# Task 1

This assignment deals with identifying and cleaning product brand strings from raw data obtained from the source website.

When data is obtained (scraped) from a source website, the brand string seen on the web page of a particular product may be written in a multitude of different ways. Some brands may be more complicated to identify than others depending on the variety of ways their products are presented by source websites.

In this task, you will be looking for brand strings that associate with the brand Ralph Lauren in a raw data file called “Distinct_Brands.txt”.

Download the file and take some time to analyze the various ways the Ralph Lauren brand may be scraped directly from the page.
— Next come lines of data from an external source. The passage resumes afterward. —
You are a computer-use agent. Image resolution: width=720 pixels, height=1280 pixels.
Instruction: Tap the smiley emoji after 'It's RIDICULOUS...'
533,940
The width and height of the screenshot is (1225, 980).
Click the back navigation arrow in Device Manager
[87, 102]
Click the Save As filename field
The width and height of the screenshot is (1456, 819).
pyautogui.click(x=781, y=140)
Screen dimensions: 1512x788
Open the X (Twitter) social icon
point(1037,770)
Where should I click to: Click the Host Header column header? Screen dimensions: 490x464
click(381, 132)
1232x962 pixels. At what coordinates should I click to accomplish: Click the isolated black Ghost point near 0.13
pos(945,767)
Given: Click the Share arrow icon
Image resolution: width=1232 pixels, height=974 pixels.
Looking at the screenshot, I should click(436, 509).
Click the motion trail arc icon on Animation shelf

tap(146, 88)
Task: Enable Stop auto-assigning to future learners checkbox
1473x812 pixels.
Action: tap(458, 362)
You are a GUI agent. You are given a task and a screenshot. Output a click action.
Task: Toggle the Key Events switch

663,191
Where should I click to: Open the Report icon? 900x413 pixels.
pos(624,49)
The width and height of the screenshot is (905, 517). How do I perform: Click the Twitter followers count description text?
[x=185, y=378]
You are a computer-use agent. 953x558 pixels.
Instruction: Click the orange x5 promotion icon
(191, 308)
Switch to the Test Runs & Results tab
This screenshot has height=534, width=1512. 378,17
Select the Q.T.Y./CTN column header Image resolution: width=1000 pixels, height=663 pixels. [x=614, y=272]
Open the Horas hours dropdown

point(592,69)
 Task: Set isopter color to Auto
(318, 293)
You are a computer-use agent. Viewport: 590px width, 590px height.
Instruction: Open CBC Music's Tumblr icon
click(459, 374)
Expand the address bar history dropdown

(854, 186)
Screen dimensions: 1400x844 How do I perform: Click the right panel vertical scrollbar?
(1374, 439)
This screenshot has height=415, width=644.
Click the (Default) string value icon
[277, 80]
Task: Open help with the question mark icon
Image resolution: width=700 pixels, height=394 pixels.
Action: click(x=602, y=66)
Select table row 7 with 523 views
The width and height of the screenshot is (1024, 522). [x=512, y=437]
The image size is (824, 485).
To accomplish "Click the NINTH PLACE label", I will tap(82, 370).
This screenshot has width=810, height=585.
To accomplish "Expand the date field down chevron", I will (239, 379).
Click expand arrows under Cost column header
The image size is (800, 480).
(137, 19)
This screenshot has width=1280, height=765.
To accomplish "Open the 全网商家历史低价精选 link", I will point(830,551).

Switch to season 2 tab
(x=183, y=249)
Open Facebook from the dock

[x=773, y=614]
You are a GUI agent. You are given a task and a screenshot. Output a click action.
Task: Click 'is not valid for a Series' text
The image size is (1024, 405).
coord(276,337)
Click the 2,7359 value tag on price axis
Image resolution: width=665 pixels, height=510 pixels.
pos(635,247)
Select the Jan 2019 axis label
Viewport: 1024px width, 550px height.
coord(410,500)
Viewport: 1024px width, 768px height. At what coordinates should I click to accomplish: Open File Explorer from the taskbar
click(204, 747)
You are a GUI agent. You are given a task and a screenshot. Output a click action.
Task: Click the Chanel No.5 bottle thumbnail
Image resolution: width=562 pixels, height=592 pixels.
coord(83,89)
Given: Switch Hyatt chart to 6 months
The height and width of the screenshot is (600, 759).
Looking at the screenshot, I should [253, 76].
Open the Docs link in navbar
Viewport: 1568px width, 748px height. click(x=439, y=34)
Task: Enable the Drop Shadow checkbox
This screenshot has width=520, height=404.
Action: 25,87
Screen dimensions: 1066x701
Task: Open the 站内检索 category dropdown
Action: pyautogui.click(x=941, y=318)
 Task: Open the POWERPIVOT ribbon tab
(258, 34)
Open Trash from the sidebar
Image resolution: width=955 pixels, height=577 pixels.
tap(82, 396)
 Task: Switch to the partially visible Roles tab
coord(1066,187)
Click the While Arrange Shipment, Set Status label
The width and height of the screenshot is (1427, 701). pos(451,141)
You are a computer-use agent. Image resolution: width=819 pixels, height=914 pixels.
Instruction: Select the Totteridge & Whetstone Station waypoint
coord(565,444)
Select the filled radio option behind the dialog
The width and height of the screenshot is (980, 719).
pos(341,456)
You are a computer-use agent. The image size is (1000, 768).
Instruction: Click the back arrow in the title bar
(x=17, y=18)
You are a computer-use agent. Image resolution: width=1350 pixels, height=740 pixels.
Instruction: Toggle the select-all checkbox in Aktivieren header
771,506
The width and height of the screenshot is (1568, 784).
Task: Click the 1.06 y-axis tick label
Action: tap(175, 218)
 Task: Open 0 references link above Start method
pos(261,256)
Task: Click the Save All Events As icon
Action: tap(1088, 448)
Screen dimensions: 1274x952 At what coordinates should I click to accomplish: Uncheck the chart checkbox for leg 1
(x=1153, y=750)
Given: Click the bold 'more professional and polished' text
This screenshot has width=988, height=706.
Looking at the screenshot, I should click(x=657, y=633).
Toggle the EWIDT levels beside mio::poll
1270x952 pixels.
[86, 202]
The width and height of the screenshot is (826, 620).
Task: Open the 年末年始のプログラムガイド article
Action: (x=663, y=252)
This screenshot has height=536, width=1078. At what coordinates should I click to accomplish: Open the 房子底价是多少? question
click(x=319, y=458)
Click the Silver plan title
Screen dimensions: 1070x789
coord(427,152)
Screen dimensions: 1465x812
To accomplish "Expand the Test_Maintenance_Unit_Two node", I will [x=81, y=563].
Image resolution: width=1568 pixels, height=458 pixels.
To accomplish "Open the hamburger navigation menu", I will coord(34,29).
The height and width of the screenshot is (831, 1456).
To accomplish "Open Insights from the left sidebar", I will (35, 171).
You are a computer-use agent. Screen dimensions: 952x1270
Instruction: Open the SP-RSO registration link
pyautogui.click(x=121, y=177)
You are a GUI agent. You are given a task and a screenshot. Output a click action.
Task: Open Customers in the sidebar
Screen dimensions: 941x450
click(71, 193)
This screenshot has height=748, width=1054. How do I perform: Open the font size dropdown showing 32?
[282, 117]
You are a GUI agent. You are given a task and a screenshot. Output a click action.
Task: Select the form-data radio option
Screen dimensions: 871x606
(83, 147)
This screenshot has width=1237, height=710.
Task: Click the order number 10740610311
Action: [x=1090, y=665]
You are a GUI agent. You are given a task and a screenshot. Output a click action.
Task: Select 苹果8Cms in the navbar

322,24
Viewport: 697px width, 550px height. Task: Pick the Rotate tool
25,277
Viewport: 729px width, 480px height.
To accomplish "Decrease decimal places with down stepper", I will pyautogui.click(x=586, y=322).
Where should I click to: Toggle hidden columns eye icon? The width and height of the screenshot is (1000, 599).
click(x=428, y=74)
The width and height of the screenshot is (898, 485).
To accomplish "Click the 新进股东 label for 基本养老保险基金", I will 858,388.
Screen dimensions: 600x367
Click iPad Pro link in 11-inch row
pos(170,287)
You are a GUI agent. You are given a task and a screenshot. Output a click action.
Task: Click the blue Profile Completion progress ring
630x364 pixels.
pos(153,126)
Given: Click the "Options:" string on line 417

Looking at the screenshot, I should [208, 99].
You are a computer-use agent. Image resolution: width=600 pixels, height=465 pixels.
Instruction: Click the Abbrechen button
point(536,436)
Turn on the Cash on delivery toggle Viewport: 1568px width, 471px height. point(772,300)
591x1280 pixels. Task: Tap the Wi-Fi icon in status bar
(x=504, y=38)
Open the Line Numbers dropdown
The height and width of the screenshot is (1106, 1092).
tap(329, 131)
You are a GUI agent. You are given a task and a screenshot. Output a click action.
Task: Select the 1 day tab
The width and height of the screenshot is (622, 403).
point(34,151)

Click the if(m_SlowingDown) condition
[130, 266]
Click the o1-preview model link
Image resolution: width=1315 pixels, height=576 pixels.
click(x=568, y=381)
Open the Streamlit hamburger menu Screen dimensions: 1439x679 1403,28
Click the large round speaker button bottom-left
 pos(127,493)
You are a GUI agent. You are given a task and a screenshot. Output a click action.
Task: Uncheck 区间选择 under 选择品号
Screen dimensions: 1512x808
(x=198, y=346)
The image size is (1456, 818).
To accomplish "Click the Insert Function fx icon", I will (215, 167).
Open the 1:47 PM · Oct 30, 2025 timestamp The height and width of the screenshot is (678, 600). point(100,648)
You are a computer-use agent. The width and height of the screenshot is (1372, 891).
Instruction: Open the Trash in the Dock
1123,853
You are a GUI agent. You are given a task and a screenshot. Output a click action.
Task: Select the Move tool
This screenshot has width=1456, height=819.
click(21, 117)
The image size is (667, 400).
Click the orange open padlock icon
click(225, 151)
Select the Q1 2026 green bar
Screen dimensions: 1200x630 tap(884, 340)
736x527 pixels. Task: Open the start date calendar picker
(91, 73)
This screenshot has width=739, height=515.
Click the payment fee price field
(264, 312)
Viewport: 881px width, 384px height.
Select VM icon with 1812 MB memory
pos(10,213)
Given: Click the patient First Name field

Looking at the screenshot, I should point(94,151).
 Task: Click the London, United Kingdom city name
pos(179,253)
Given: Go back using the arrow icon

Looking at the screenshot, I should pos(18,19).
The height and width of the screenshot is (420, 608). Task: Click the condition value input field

Some examples are below:

ralph lauren
RalphLauren
ralph-lauren
Polo Ralph Lauren
Polo-Ralph-Lauren
Polo Raulph
Polo Ralph Lauren Woven Stripe Pajama Pants

There are many other strings in this file identifying products with the brand Ralph Lauren. The above list is just a small subset of those strings to give you an idea.

Your task is to study the raw file and use your best judgement to identify all the strings that are affiliated with the brand Ralph Lauren. Subsequently, write a Python script that reads in the “Distinct_Brands.txt” file, applies an approach to identify all the Ralph Laurent related strings and outputs those strings to another file. Please commit both your code and the output file containing the strings you identified to the GitHub repository.


In [1]:
#import Python Packages
import re
import pandas as pd

In [2]:
#read in text file, there are some latin characters in there, make sure to set encoding
with open('C:\\Users\\jltsa\\Desktop\\hearful\\Data\\Distinct_Brands.txt', encoding='latin-1', mode='r') as file:
    brands = file.read()

In [3]:
#list comprehension
#replace the '"' with nothing, strip white space
#removing the characters \,/(), {}, <> seems ok, 
#other characters might be included in brand names
names = [re.sub('[\\\(){}<>/|]', '', x.replace('"', '').strip()) for x in brands.split(',')]

After some exploration of the file there are no mispellings for:

'ralf'

'raulf'

'lawren'

'rlph'

'ralh'

MISPELLINGS:

'raulph'

For the regular expression to find associations with Ralph Lauren we want to ignore what case the letters are in.  Therefore, we specify the argument re.IGNORECASE.  I want to find any cases where there might be typos for extra letters.  So after every character we specify in the regular expression that we want to find one or more.  I searched the doc by opening the file in a text editor to look at possible misspellings.  There was one that I saw 'Raulph' and the letter 'u' is an optional character in the regular expression.  Also, we need to account for optional white spaces and and non alpha characters between Ralph and Lauren.

In [55]:
rl = []
regex = re.compile(r'(r+a+u*l+p+h+)\s*\W*(l+a+u+r+e+n+)', re.IGNORECASE)

for text in names:
    if re.search(regex, text):
        rl.append(text)


In [56]:
print('Found: '+ str(len(rl)) + ' strings associated with Ralph Lauren')

Found: 2241 strings associated with Ralph Lauren


In [49]:
# Cast to Pandas Series
rl_ser = pd.DataFrame(rl)

In [52]:
# Save file as .csv
# If needed as a list, can also use pickle
rl_ser.to_csv('rl_strings.csv', index=False)

A Python script named rl_strings.py exists in the Task_1 directory.

To run the script.  Open command line and path into the directory containing the rl_strings.py script. 

Then type 'python rl_strings.py Distinct_Brands.txt rl_strings.csv' in the command line.

You can run this notebook as well to also create the .csv file.